Under this line sits a listing. Repeat exactly and only its lines from the one holding "You are a GUI" through the one holding "Given: Click the lightbulb"; skip pictures.

** MATERIAL SUPPLIED **
....................

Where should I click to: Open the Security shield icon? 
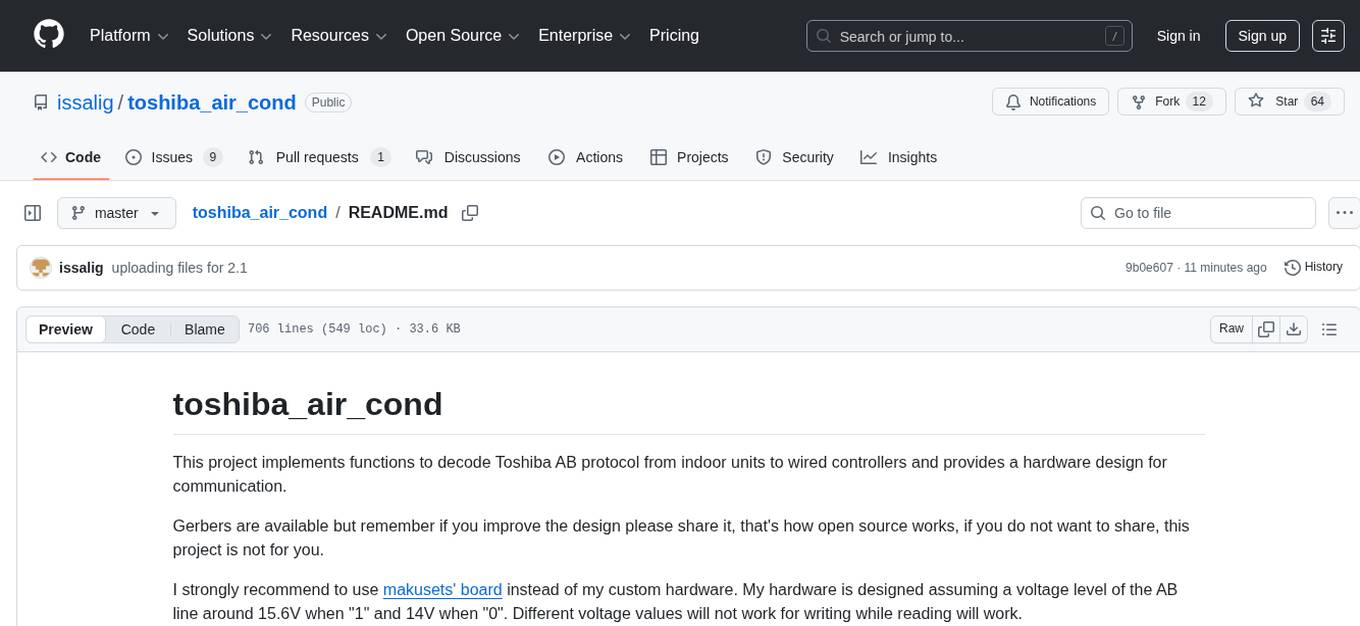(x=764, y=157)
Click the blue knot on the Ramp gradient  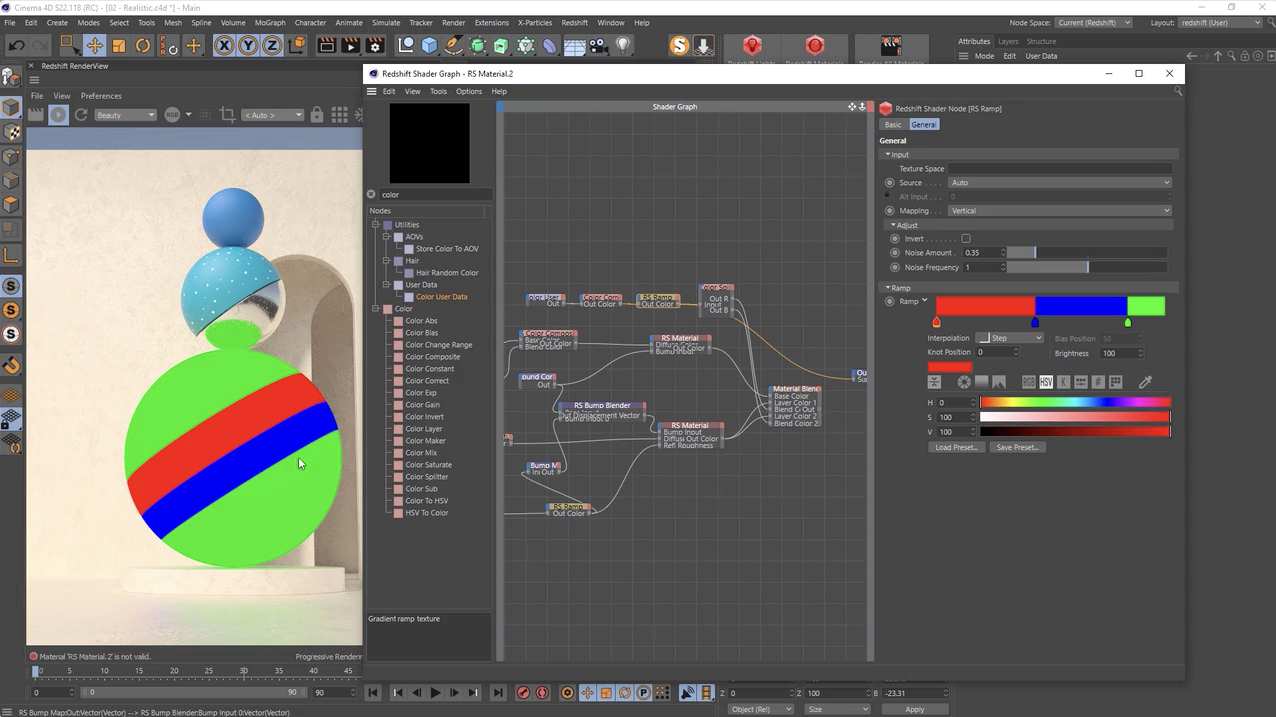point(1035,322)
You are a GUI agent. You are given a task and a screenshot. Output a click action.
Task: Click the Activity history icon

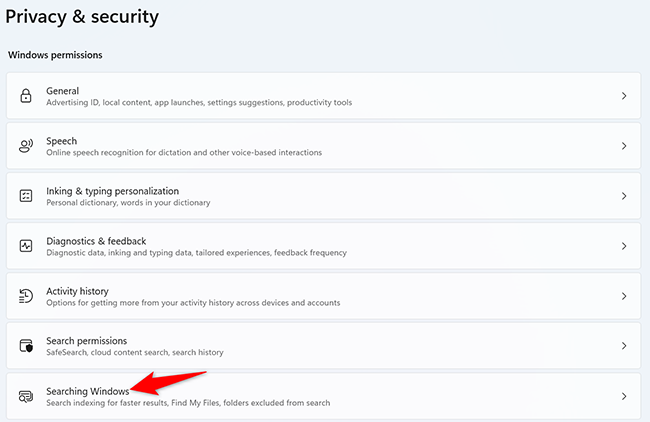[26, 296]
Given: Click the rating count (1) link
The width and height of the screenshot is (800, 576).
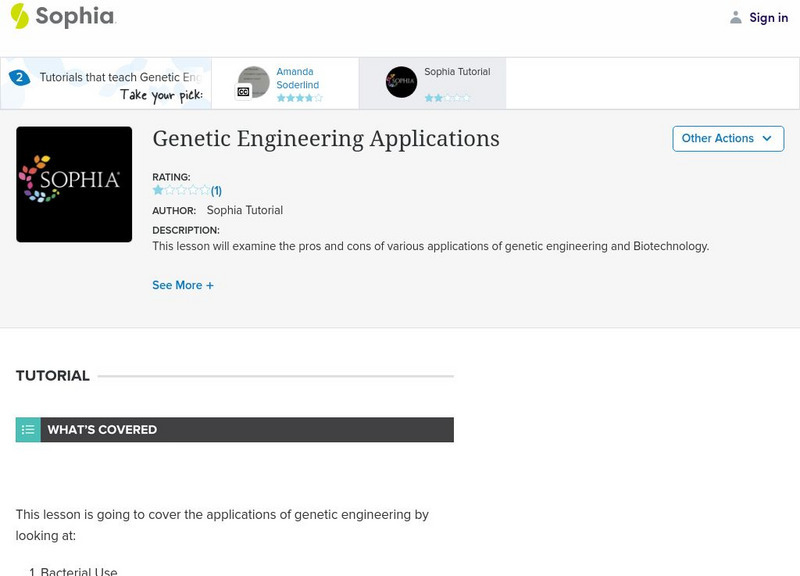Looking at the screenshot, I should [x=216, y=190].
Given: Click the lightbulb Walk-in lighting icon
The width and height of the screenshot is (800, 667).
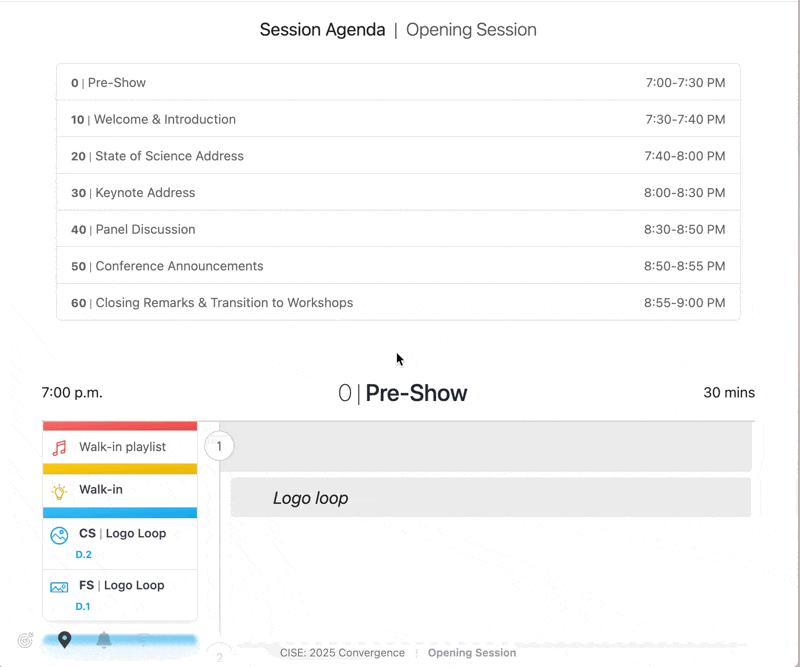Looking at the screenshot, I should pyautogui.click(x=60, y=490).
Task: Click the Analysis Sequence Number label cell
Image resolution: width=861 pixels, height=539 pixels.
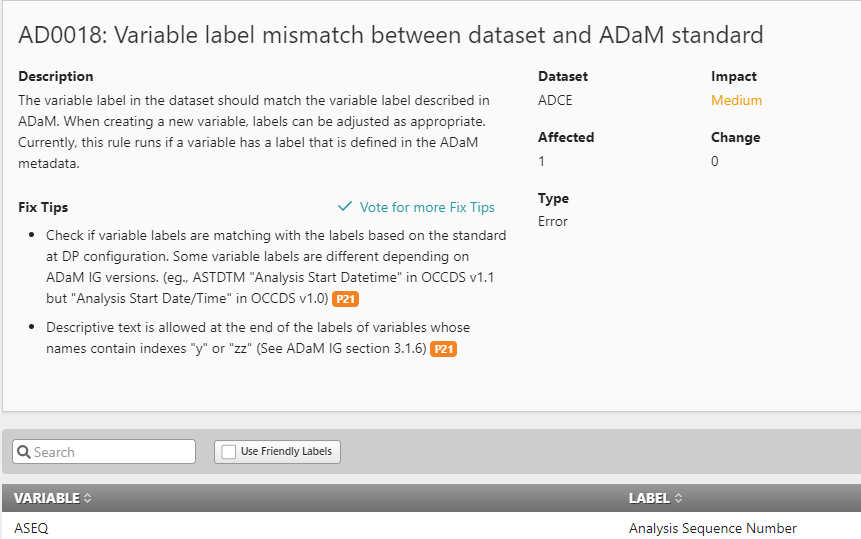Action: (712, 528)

....................

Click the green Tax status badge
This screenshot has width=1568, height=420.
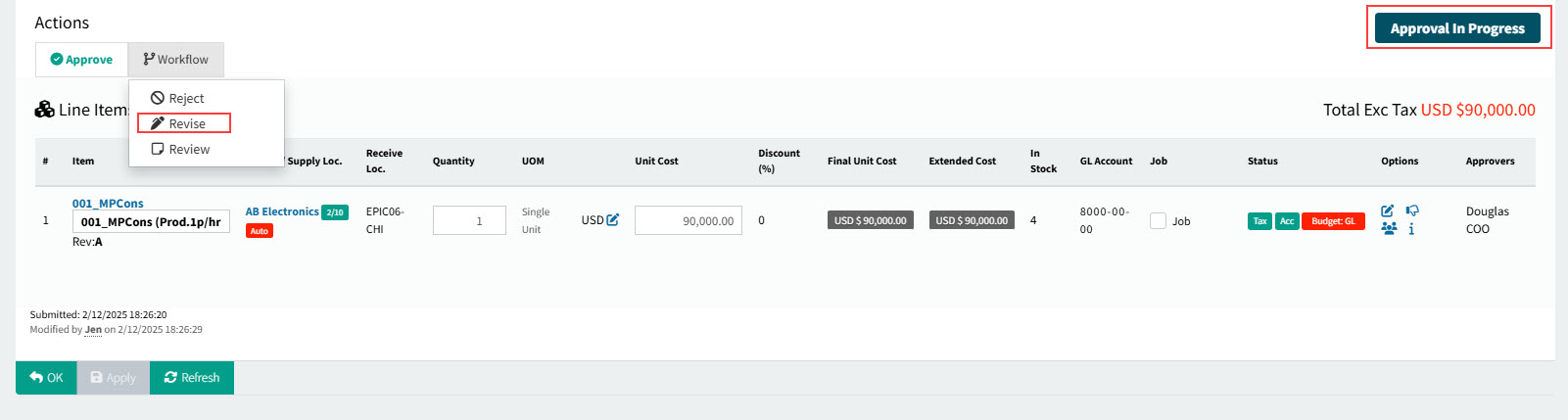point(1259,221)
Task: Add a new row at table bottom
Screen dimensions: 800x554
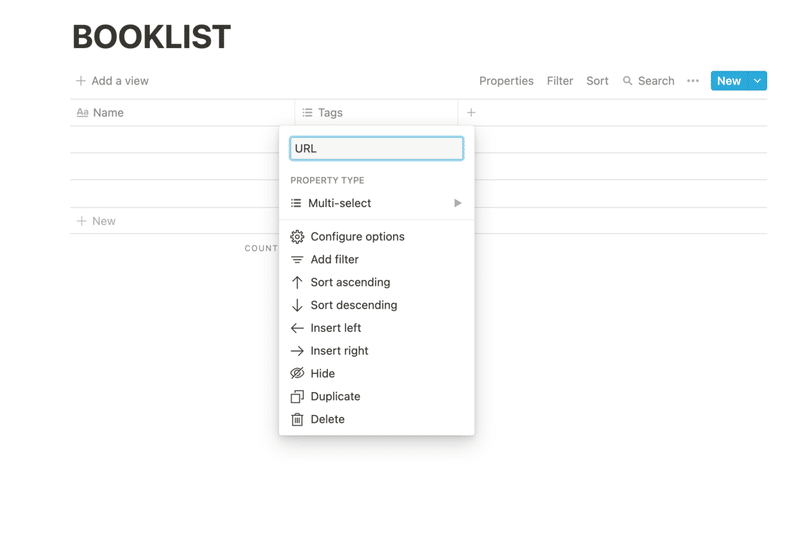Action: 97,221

....................

** TASK SOLUTION **
You are a GUI agent. You are given a task and a screenshot. Output a click action.
Task: Click the Activity history icon

[26, 296]
Given: Click the rating count (1) link
The width and height of the screenshot is (800, 576).
Looking at the screenshot, I should [x=216, y=190].
Given: Click the lightbulb Walk-in lighting icon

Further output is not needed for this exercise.